> What the exercise asks:
Update the items starting with the line containing "Where should I" and going on through the end of the items, replacing "marker" with "point" and leaving all else unchanged. Omit the pictures from your output.

Text and element pointing records:
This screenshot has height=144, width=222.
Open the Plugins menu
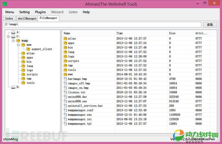(40, 12)
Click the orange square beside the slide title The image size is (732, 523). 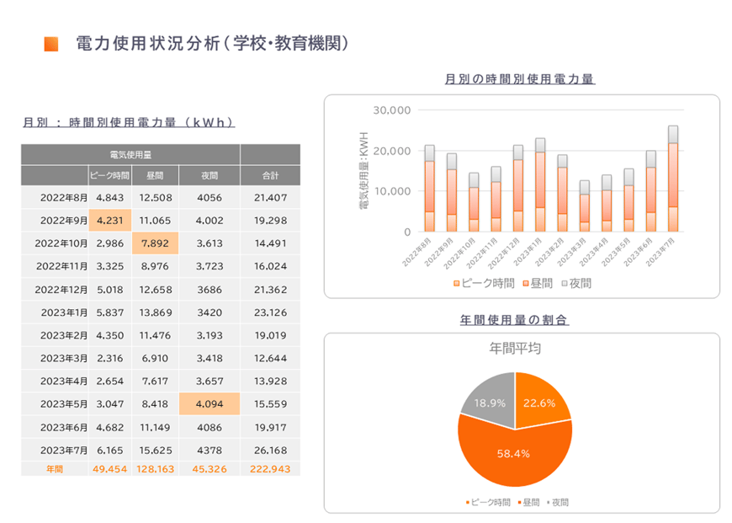click(x=50, y=44)
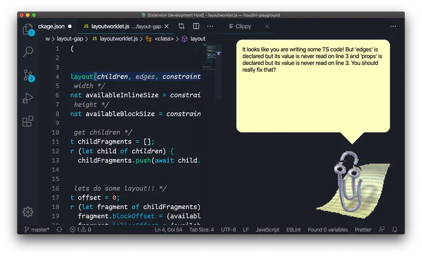The height and width of the screenshot is (257, 422).
Task: Close the layoutworklet.js tab
Action: (167, 26)
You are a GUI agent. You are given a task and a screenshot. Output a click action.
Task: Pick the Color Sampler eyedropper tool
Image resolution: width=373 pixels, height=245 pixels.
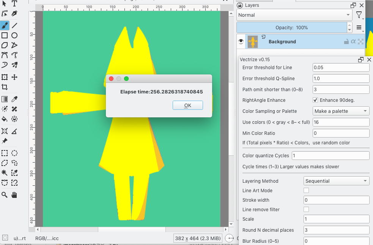click(x=14, y=100)
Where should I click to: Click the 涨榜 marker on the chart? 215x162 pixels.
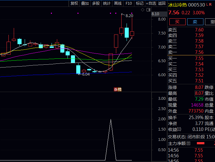(118, 90)
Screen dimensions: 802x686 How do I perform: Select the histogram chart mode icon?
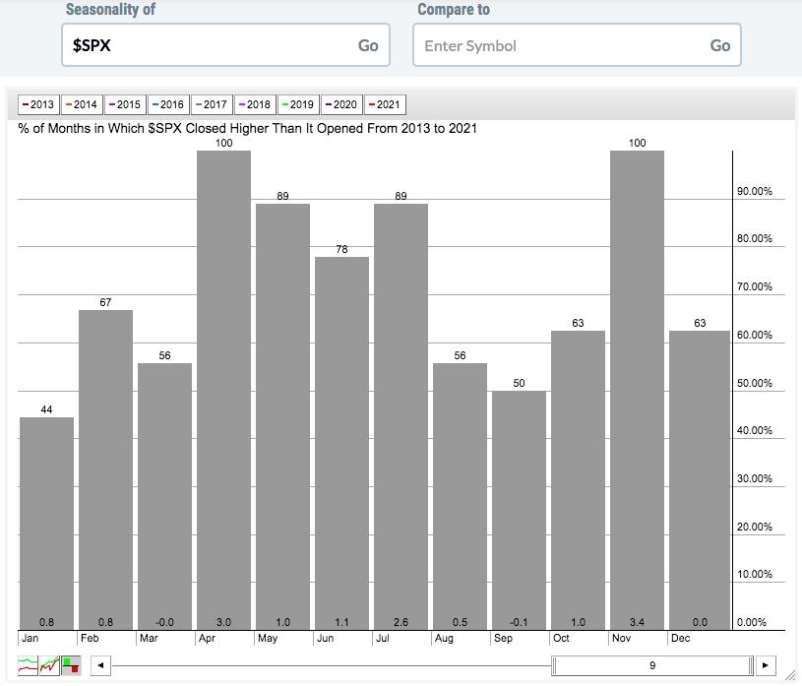coord(72,665)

> Written response:
Where should I click to: Click the 涨榜 point on the chart? 215x162 pixels.
(118, 90)
Screen dimensions: 802x686 How do I perform: Select the histogram chart mode icon?
coord(72,665)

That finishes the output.